The input —
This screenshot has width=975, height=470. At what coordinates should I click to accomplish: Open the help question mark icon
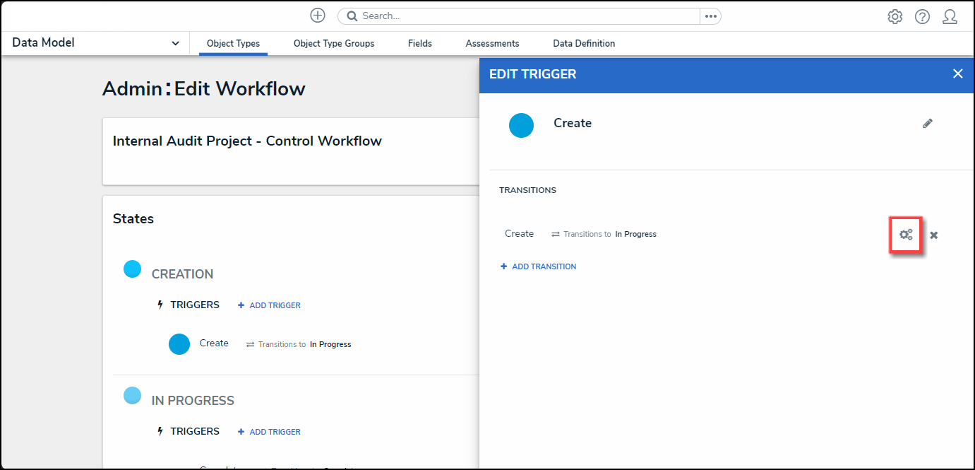[922, 17]
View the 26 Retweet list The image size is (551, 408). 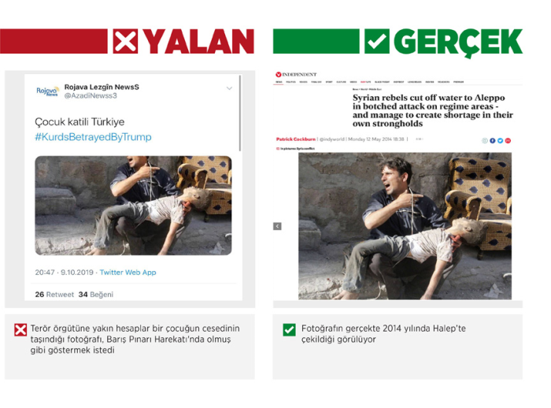point(54,295)
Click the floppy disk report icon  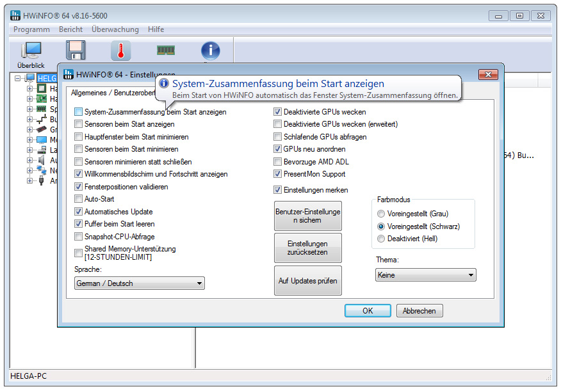[x=76, y=51]
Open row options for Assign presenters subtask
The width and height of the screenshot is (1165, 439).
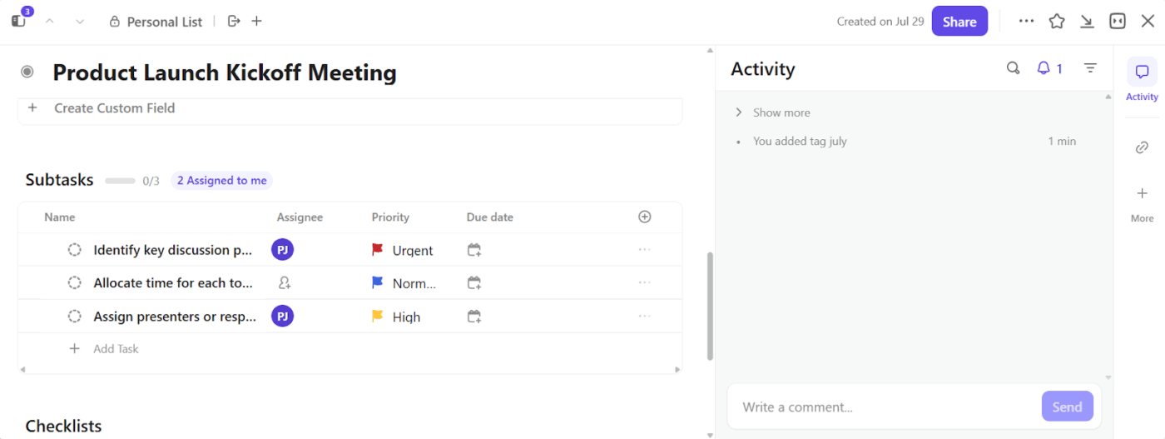644,317
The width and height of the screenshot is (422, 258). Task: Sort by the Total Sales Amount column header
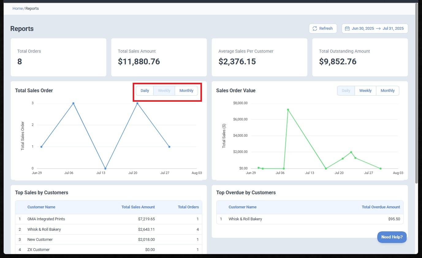pyautogui.click(x=138, y=207)
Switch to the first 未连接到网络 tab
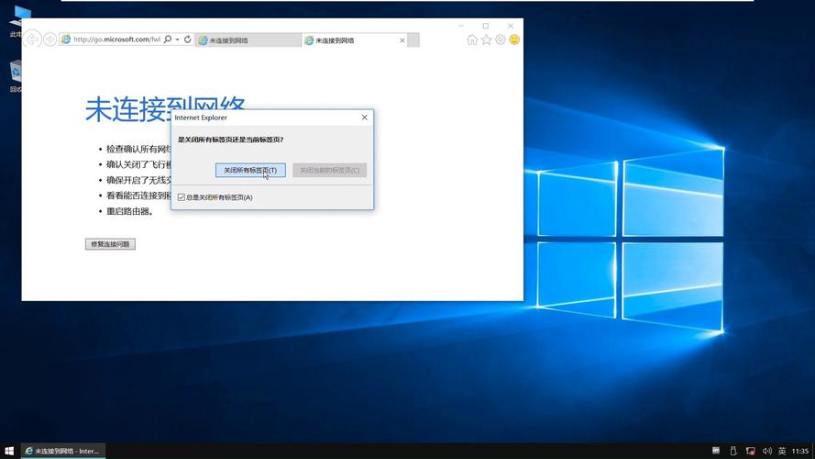This screenshot has width=815, height=459. (x=248, y=40)
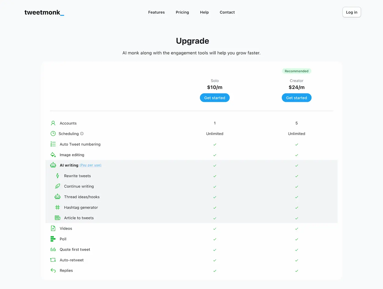Select Contact in the navigation
The height and width of the screenshot is (289, 383).
click(x=227, y=12)
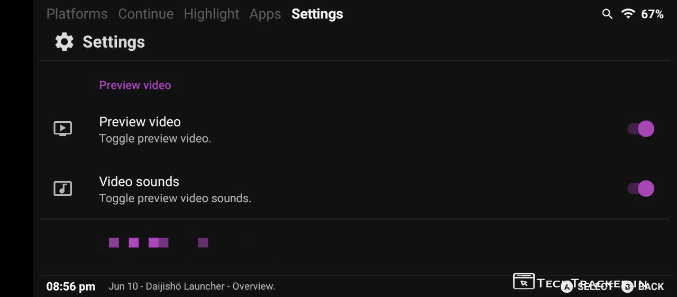Click the Preview video screen icon

(63, 129)
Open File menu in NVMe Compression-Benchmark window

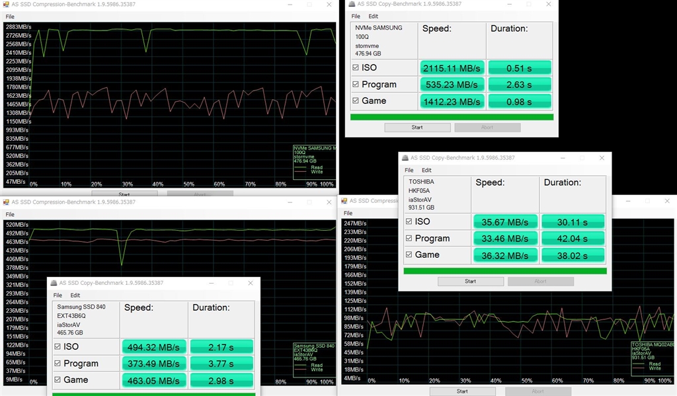point(10,17)
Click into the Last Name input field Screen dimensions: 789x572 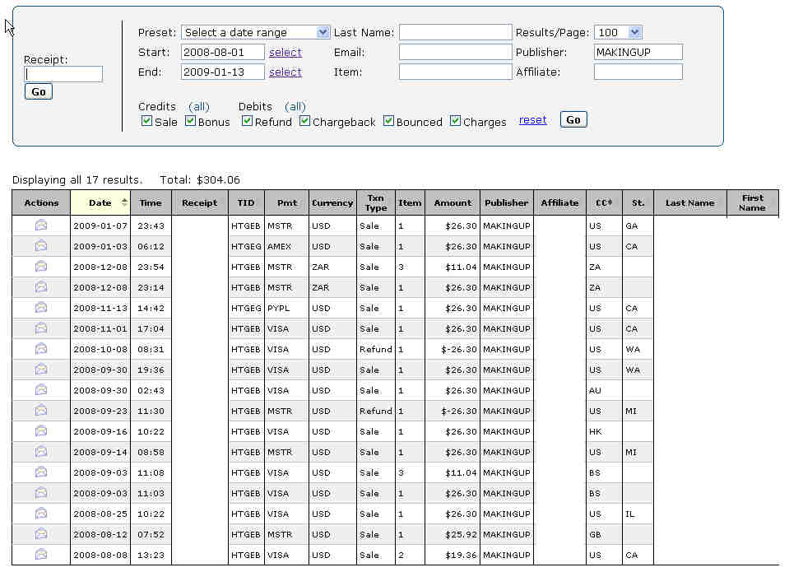click(x=455, y=32)
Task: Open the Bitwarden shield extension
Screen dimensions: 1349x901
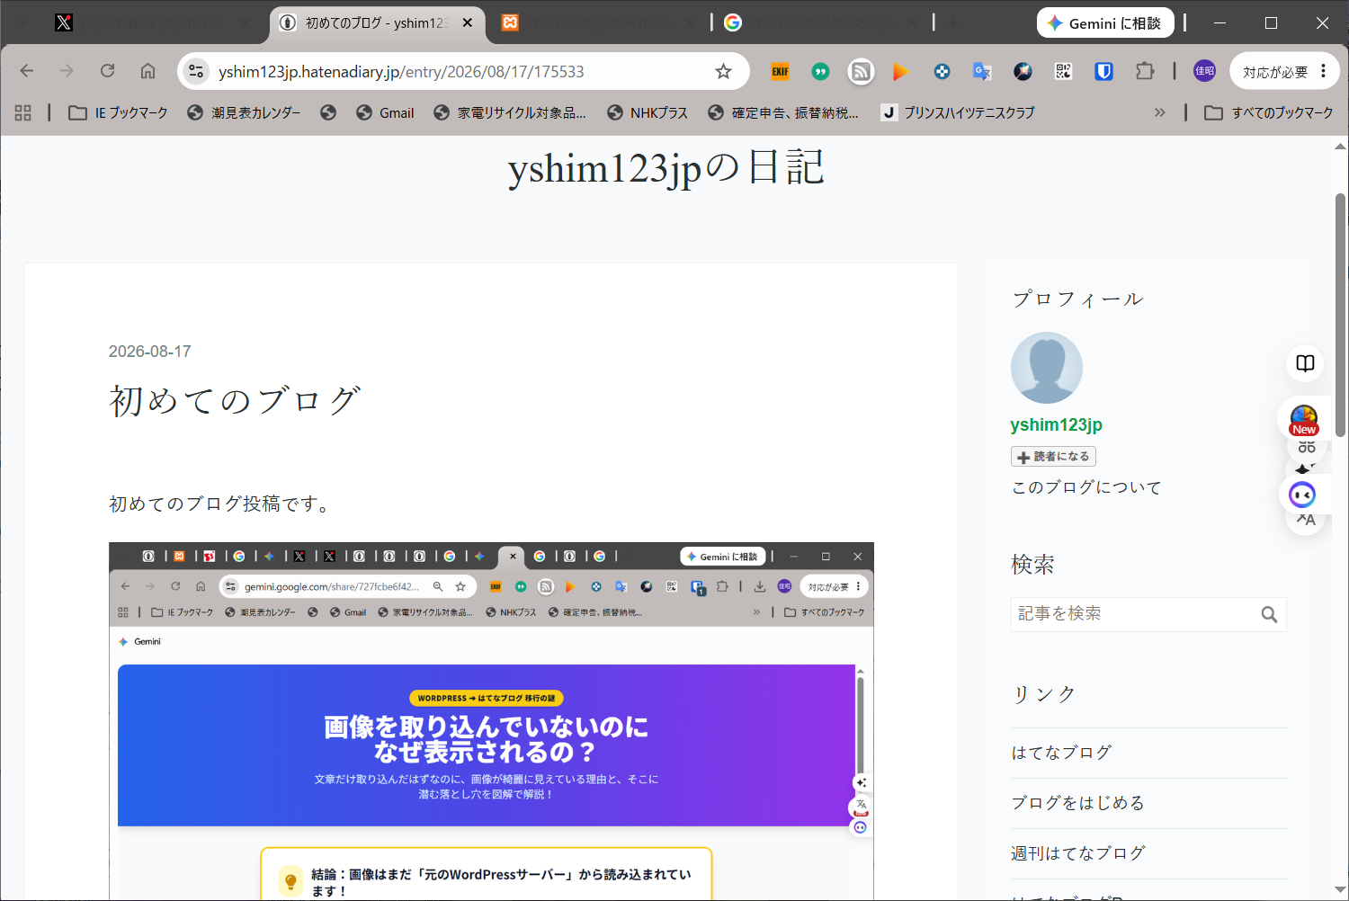Action: pyautogui.click(x=1103, y=72)
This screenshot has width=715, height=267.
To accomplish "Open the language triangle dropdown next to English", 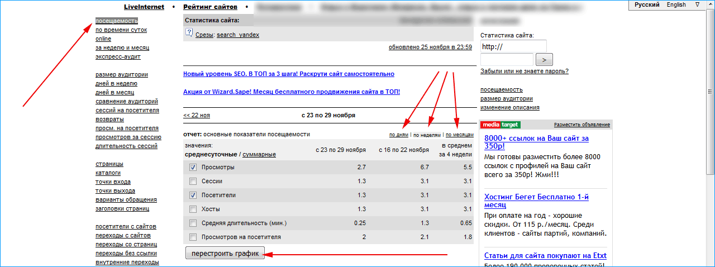I will click(x=697, y=4).
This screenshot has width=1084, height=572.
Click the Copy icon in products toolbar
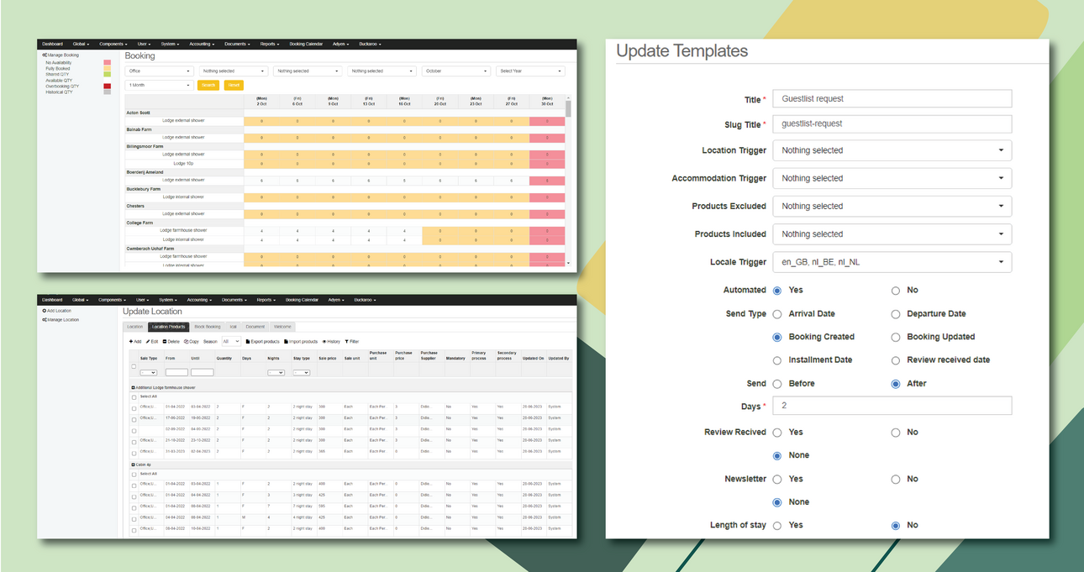pos(187,342)
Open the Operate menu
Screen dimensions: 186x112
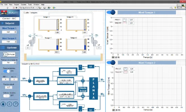24,5
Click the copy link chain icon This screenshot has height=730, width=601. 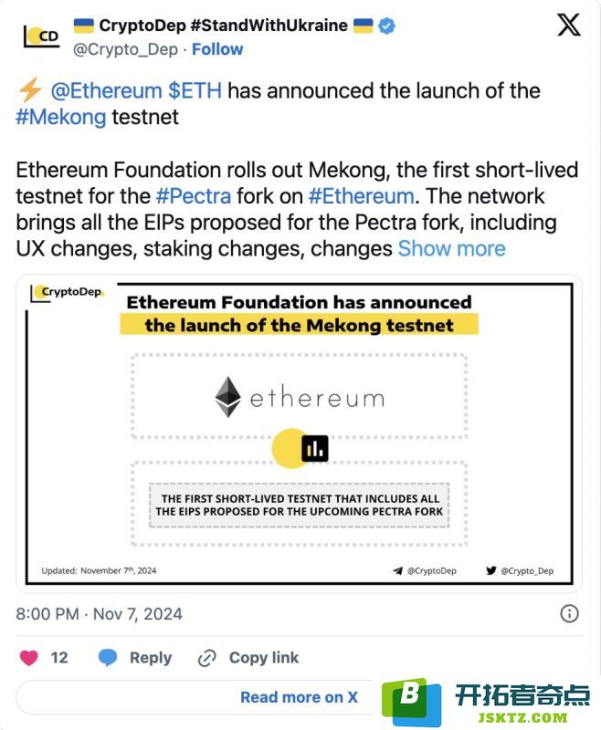coord(206,658)
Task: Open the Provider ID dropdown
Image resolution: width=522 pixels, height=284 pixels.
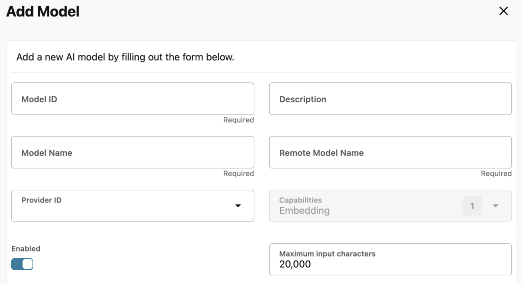Action: (133, 206)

Work request —
Copy out exactly, without any pictures, the lines above that begin at the one with "Image resolution: width=522" and end at the last line of the listing.

Answer to this exercise —
Image resolution: width=522 pixels, height=284 pixels.
Action: (133, 206)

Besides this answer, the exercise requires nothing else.